* **Required work**: Exactly the lines starting at the line containing "The image size is (800, 500)." and ending at the line containing "Screen dimensions: 715x618" are to be written out from the listing below, both included.
=====
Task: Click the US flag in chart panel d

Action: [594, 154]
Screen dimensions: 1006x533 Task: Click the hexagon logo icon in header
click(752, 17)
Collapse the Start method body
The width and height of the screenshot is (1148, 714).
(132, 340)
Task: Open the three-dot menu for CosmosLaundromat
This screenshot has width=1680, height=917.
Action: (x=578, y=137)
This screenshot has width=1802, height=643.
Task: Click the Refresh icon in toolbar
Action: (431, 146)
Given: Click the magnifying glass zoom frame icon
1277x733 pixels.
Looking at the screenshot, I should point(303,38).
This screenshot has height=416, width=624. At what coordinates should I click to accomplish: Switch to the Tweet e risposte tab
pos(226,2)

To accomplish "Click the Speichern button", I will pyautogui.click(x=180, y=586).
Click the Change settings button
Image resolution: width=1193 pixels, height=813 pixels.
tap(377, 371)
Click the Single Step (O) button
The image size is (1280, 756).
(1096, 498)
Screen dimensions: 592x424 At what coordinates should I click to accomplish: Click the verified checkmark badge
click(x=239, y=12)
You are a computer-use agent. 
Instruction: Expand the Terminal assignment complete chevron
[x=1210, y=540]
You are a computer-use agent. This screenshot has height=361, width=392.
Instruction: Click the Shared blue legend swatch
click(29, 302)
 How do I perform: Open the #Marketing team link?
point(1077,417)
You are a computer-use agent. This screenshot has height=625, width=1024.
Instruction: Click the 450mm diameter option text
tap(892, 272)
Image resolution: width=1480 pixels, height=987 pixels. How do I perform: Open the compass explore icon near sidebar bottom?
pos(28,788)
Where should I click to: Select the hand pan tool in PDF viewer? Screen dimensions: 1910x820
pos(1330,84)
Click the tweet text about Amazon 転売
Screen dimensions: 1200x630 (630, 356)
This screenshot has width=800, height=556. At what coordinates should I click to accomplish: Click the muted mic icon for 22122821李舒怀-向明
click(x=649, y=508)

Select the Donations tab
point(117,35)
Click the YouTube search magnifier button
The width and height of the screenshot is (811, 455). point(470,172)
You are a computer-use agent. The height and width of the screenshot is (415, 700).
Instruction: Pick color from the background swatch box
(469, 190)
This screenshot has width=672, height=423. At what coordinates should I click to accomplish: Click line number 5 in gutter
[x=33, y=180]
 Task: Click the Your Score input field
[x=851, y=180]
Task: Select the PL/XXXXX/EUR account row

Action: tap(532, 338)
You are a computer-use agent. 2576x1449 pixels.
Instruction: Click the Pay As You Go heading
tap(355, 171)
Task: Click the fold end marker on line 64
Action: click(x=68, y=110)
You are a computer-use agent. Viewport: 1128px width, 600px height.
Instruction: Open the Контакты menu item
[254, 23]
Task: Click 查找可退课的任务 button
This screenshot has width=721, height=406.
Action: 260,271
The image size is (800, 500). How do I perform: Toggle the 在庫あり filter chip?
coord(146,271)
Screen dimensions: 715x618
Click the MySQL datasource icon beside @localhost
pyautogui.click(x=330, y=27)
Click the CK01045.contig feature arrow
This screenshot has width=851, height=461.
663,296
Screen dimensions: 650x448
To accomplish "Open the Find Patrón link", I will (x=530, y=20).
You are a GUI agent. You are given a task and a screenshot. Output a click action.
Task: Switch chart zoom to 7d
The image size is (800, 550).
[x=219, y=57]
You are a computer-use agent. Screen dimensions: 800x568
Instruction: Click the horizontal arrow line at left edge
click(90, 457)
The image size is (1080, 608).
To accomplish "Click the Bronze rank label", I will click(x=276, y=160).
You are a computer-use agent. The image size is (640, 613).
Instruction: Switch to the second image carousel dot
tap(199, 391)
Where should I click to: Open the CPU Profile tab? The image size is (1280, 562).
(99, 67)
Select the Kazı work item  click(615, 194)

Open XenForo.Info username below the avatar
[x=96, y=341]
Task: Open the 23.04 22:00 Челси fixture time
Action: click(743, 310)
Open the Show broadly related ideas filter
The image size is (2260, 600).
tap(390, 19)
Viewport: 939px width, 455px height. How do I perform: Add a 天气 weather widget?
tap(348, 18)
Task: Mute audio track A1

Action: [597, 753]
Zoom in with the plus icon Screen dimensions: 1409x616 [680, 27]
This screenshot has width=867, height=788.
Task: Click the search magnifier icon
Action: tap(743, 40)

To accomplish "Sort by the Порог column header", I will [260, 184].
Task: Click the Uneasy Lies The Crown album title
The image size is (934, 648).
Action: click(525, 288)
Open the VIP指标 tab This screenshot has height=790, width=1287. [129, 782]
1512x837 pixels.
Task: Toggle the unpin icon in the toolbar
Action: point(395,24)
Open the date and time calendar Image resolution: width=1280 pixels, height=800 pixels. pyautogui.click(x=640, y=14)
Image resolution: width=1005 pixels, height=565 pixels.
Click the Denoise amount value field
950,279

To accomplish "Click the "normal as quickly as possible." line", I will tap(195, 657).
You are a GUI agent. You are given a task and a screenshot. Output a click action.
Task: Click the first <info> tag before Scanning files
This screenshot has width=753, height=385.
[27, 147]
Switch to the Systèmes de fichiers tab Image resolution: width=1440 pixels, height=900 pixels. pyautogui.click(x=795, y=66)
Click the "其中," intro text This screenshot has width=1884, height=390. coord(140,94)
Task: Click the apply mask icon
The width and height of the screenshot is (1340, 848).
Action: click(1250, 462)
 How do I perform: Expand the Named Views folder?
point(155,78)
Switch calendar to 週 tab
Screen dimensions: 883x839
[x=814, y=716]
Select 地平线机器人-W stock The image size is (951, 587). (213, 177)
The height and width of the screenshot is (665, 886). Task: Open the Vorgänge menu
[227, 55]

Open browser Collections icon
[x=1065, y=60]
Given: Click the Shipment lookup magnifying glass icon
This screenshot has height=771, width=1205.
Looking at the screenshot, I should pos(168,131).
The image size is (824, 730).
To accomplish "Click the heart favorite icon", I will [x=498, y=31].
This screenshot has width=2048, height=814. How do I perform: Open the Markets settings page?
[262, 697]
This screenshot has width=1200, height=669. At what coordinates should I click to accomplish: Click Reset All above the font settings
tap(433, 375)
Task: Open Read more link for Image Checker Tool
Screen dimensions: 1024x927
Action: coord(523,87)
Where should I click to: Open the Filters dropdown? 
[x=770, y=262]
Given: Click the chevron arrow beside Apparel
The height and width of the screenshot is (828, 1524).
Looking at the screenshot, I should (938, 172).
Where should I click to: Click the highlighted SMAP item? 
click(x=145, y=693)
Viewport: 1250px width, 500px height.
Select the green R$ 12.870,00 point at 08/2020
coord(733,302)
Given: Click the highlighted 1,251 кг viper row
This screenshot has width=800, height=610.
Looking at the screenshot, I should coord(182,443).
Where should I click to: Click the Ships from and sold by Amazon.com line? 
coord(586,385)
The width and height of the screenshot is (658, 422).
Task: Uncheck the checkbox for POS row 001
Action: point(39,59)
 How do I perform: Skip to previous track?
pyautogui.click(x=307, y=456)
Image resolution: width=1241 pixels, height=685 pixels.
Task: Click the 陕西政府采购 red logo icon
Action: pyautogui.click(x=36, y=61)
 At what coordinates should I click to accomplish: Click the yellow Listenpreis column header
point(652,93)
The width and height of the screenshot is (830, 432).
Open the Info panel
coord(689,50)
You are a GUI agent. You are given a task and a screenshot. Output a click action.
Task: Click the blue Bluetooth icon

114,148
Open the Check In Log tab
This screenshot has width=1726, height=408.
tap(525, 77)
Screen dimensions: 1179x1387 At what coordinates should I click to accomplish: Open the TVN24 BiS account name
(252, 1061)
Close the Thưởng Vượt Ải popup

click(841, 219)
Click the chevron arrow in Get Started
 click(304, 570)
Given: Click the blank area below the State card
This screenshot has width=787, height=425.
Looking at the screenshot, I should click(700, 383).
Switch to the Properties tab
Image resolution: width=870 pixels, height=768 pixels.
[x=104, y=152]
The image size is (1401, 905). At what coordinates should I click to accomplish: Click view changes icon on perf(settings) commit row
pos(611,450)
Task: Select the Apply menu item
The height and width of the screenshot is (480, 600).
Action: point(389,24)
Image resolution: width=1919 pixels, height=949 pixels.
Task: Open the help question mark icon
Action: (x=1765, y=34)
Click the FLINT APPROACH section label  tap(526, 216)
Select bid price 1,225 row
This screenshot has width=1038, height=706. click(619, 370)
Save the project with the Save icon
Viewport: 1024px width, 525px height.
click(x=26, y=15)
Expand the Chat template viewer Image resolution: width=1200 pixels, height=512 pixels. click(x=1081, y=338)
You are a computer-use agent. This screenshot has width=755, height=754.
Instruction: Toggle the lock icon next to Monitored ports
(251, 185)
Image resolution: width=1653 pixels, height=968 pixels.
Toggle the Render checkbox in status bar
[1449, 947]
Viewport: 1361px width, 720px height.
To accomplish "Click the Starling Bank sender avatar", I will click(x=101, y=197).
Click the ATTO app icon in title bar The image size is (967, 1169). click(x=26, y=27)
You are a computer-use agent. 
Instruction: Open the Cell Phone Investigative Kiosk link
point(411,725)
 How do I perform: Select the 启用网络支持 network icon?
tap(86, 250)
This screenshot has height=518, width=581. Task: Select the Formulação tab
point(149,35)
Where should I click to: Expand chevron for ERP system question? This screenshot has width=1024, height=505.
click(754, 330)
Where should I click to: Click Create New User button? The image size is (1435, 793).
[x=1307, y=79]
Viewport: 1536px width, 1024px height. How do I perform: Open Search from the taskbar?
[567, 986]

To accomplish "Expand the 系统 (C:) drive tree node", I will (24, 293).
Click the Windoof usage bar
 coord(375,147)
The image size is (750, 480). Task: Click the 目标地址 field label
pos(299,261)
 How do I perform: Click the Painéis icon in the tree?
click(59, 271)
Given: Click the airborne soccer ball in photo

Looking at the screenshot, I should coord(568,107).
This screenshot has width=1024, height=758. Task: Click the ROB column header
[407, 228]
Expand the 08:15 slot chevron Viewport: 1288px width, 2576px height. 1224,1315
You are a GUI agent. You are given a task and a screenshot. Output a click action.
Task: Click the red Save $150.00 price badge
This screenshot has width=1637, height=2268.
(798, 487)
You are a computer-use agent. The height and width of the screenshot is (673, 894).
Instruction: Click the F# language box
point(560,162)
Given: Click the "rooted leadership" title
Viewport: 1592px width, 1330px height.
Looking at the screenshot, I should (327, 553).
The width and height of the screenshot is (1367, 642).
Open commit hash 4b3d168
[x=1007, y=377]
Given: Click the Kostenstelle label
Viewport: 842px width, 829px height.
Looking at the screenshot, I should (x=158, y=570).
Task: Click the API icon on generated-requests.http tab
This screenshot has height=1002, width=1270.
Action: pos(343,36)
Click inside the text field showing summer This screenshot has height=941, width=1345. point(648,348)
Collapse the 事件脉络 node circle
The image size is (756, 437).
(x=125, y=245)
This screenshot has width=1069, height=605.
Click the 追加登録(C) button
=====
* **Solution for this task**:
The image size is (800, 500). How do I perform: Toggle the 在庫あり filter chip?
coord(146,271)
Screen dimensions: 715x618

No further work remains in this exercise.